Atraí-la-ia ao coração que jamais a esquecera, beijar-lhe-ia os cabelos, formularia novos projetos de amor e felicidade.

Mergulhado em tais pensamentos, atingiu a porta de entrada, identificando as roseiras em flor.

O         coração batia-lhe descompassado, quando Zacarias surgiu com grande surpresa. Um abraço demorado assi­nalou o reencontro. Abigail foi objeto de sua primeira interrogação.

Com estranheza notou que Zacarias en­tristeceu.

— Pensei que algum de teus amigos já te houvesse levado a desagradável notícia -  começou dizendo, enquanto o jovem buscava ouvi-lo ansioso. — Abigail, há mais de quatro meses, adoeceu dos pulmões e, para falar com franqueza, não temos qualquer esperança.

Saulo fizera-se lívido.

—        Logo depois que voltou precipitadamente de Je­rusalém, esteve mais de um mês entre a vida e a morte. Em vão nos esforçamoS, eu e Ruth, para restituir-lhe o viço e as cores da juventude. A pobrezinha entrou a definhar e, em pouco tempo, acamou-se abatida. Solicitei tua presença, com ansiedade, a fim de resolvermos o possível em seu benefício, mas não apareceste. Pare­cia-me que um ambiente novo lhe proporcionaria o resta­belecimento da saúde, mas, faltaram-me os recursos para uma iniciativa mais ampla, tal como se impunha.

—        Mas, Abigail fez alguma queixa a meu respeito?

— perguntou Saulo, aflito.

—        De modo algum. Aliás, o regresso inesperado de Jerusalém, a enfermidade súbita e teu injustificável afastamento desta casa eram de molde a causar-nos dúvidas e receios; mas logo se verificaram melhoras positivas, após o período mais agudo da febre, e ela nos tranqüilizou a respeito. Explicou a necessidade da tua ausência, disse estar ciente dos teus muitos afazeres e encargos políticos; referiu-se com gratidão ao acolhi­mento que lhe dispensaram teus parentes e, quando Ruth, para confortá-la, qualifica de ingrato o teu procedimento, Abigail é sempre a primeira a defender-te.

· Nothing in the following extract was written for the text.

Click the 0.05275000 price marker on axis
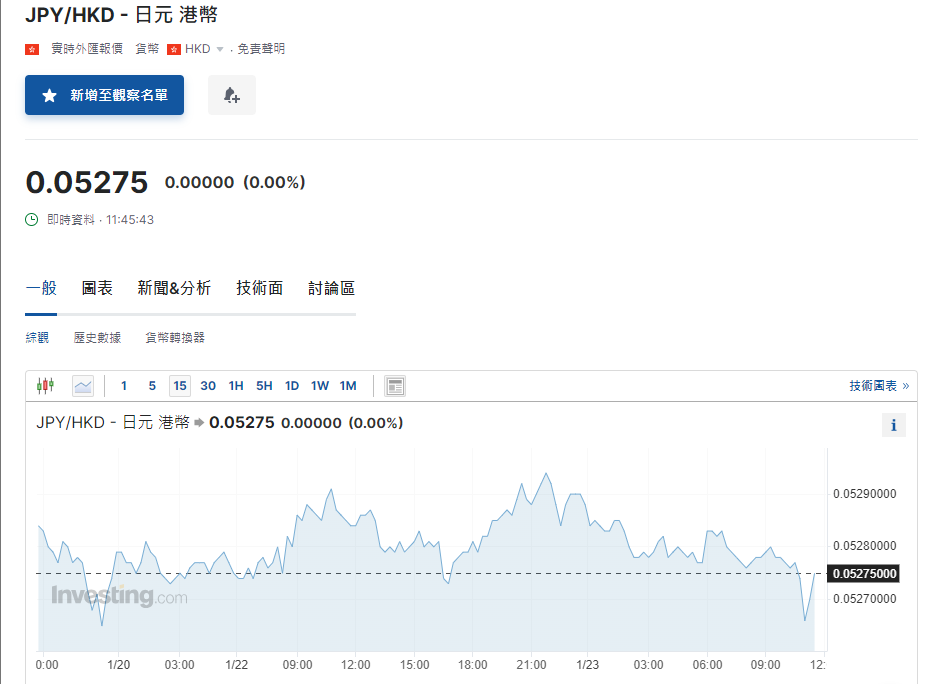 pyautogui.click(x=864, y=574)
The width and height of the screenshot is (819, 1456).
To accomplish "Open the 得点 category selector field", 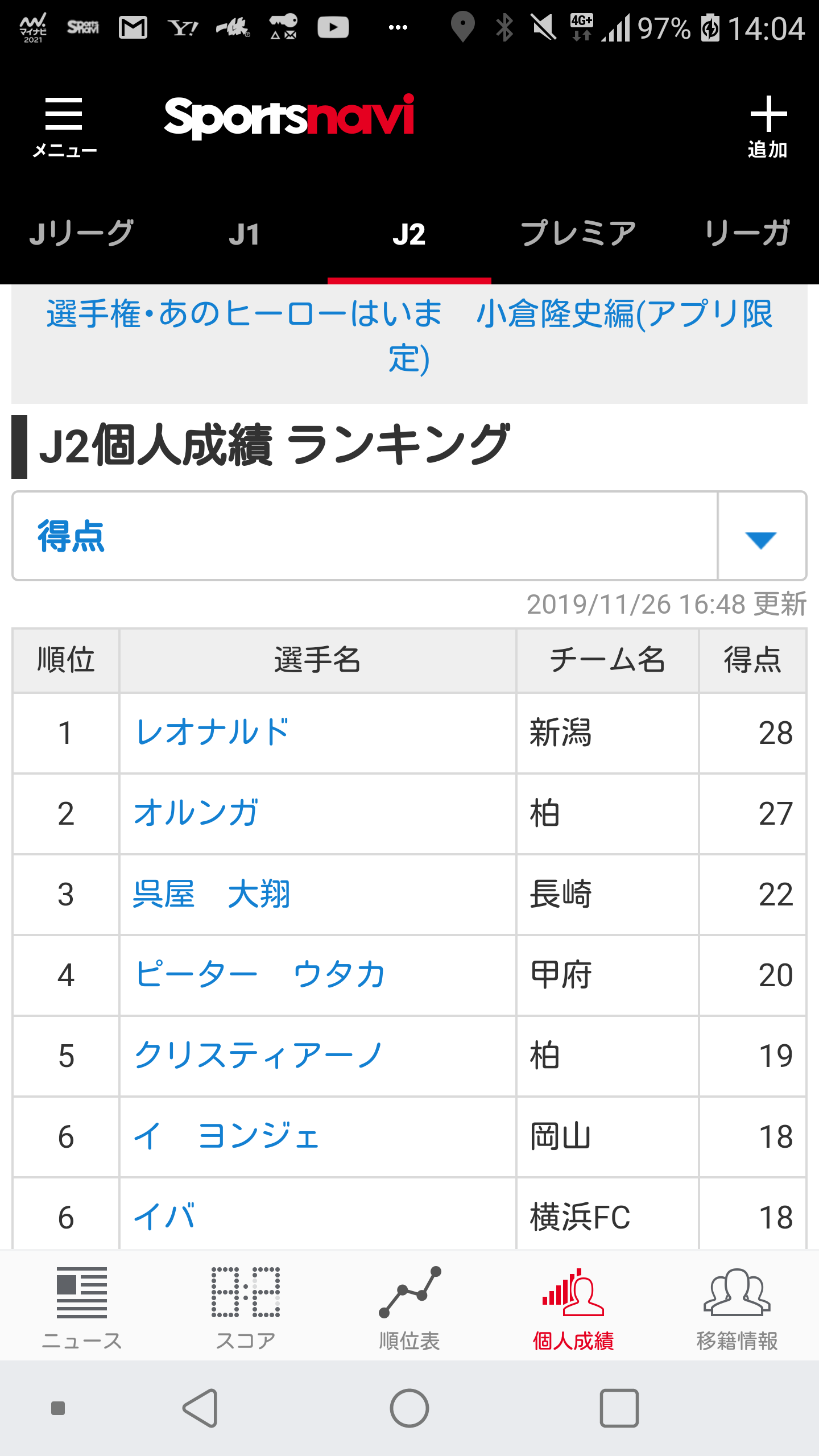I will pyautogui.click(x=410, y=536).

Saulo quis dizer alguma coisa, enquanto Zacarias fazia uma pausa, mas nada lhe ocorreu à mente. A emoção que lhe causava a nobreza espiritual da noiva amada, paralisava-lhe as idéias.

— Apesar do seu esforço para tranqüilizar-nos — continuava o marido de Ruth —, temos a impressão de que nossa filha adotiva se encontra dominada por desgostos profundos, que procura ocultar. Enquanto podia andar, visitava os pessegueiros, à mesma hora em que costumava fazê-lo contigo. A princípio, minha mulher surpreendeu-a chorando, nas sombras da noite; mas, em vão procuramos sondar a causa de seus ínti­mos padecimentos. O único motivo que alegava era justamente o da enfermidade, que começava a minar-lhe o organismo. Mais tarde estagiou uma semana, por aqui, um pobre velho chamado Ananias. Deu-se então um fato estranho: Abigail encontrou-o em casa dos nossos ren­deiros e, todas as tardes, detinha-se a ouvi-lo horas a fio, manifestando daí para cá muita fortaleza espiritual. Ao despedir-se, o pobre mendigo deu-lhe como lembrança alguns pergaminhos com os ensinamentos do famoso carpinteiro de Nazaré...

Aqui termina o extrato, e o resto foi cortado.